** Passage shown **

######

Oh, and the hops? Different too, and not as prevalent here as in the MJ version. Each had 50g of Citra added before bottling (MJ 2 days, 22a 3 days) and I’m inclined to put a difference in taste down to the type of cider that we started with rather than the extra day that was afforded to the Citra in 22a. It’s almost certainly something to do with our apples, most of which were of the sweet variety as opposed to dedicated cider apples.

… and the winner is:

Undecided. Let’s revisit once we know we’re comparing apples with apples, at which point I’ll get some photos and a second opinion.

* Scratch that – just read my notes properly and apparently the Heinekens had 2 carbonation drops and 10 ml sweetener. Well, they were flat, and tasted as though no sugar was added. Neither of those facts bodes well, though I suppose there’s the outside chance that the caps didn’t go on 100% right on the Heineken bottles, which have small shoulders and felt iffy during capping. As always, fingers crossed.

Jan 202106Wed

Today I bottled Mangrove Jack’s Blueberry cider into 41 blue crown caps using various recycled Okells bottles. Each bottle also received two Easybrew carbonation drops (total target = 500ml) but no non-fermenting sugar since I added the whole 5g sachet of sweetener at the start.

The bottles were then moved to the server room where it’s presently 20.5 ℃ and I’m going to leave them there for exactly 5 days as instructed, before conditioning for another 7 days. I read somewhere that the blueberry flavouring doesn’t make for a very long lived brew, but at the same time I don’t want to rush it either.

Dec 202025Fri

We kept two bottles back from the batch that moved to the garage today in order to have a cheeky sample before Christmas lunch. Both had 5 ml of non-fermenting sugar added, one Xylitol and one Erythritol, both primed with one Fox’s carbonation drop aimed at 500 ml.

######

** Records shown **
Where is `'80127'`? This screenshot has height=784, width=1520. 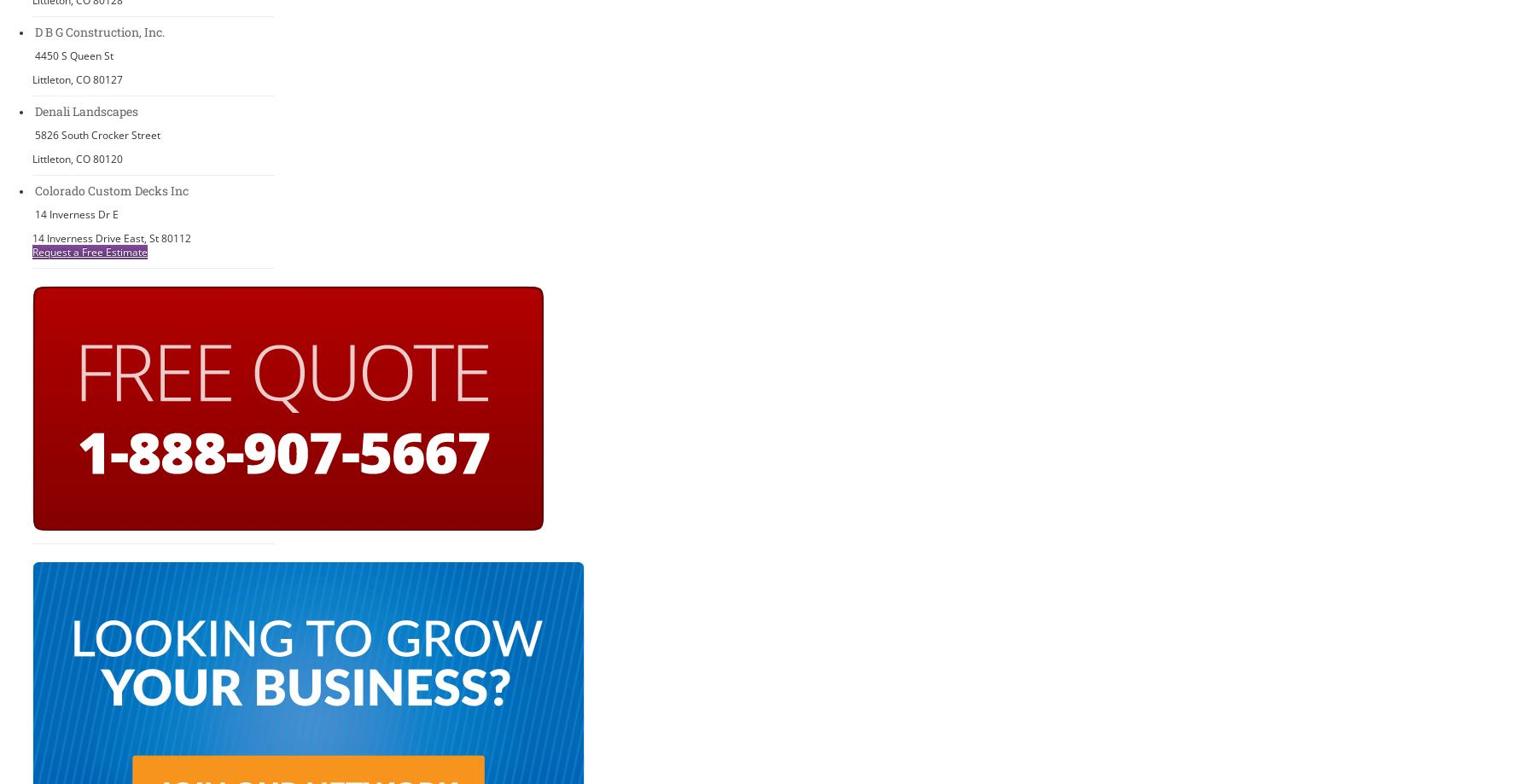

######

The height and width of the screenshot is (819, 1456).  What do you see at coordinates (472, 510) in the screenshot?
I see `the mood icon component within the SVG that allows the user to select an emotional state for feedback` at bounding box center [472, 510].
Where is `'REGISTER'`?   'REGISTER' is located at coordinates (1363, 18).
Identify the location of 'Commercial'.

######

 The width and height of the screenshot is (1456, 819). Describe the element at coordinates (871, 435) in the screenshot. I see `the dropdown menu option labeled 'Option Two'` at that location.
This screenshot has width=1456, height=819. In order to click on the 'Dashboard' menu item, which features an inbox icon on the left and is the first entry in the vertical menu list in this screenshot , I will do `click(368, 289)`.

######

** Task to carry out **
Carry on the home cider-brewing log after its final sentence, keeping the same voice.

** Answer to this exercise **
It wasn’t a true one-on-one comparison since we’d shared one bottle with ice before opening the other, but we couldn’t really tell much of a difference between the two – though Jackie thought the Erythritol was more apple-y and had slightly more carbonation. What was indisputable was that 5 ml of non-fermenting sugar results in a cider that’s toward the dry end of the scale but perfectly enjoyable. This doesn’t bode well for the unsweetened bottles, which may be on the sour side, though I’m now looking forward to finding out if the 15 ml versions – our sweetest variant – is going to be sweet enough. I hope so, because 15 ml of sugar is quite a pile for one bottle.

To be continued …

Nov 202019Thu

We racked to a new FV and checked the SG before moving this from Port Erin 2 days ago, and it was sitting around 1.001 with no signs of activity. Moving it to Onchan (and raising the temperature from 12 ℃ to 21 ℃ in the process) caused a very brief period of bubbling, but that’s now stopped again with SG still at 1.001 and absolutely nothing happening in the airlock.

Sep 202025Fri

Pressed around 140 litres of apple juice and 8 litres of pear juice in Port Erin. OG around 1.046 across the board, decanted into various vessels.

  • 1 x 25 litre bucket in kitchen
  • 3 x 1 gallon (13.65 litres) demijohns in garage (sweet – to be bottled)
  • 1 x 1 gallon (4.55 litres) demijohn in garage (dry)
  • 2 x 22 litre bucket in garage (mixed) ➜
  • 1 x 25 litre bucket in garage (mixed) ➜
  • 34 x 75cl bottles pasteurised juice (racked in garage)
  • 0.75 x 1 gallon (3.41 litres) demijohn Perry (Jim’s + champagne yeast)
  • 1 x 1 gallon demijohn Perry* (4.55 litres, Onchan) ➜

* the Perry was actually pressed one day earlier, but who’s counting?

Sep 202010Thu

The 1 gallon demijohn we took home to Onchan has been bubbling well for a couple of days now. It’s being stored in the spare bathroom (Jac & Jim’s room) with the heating off since it’s warm enough and quite dark in there.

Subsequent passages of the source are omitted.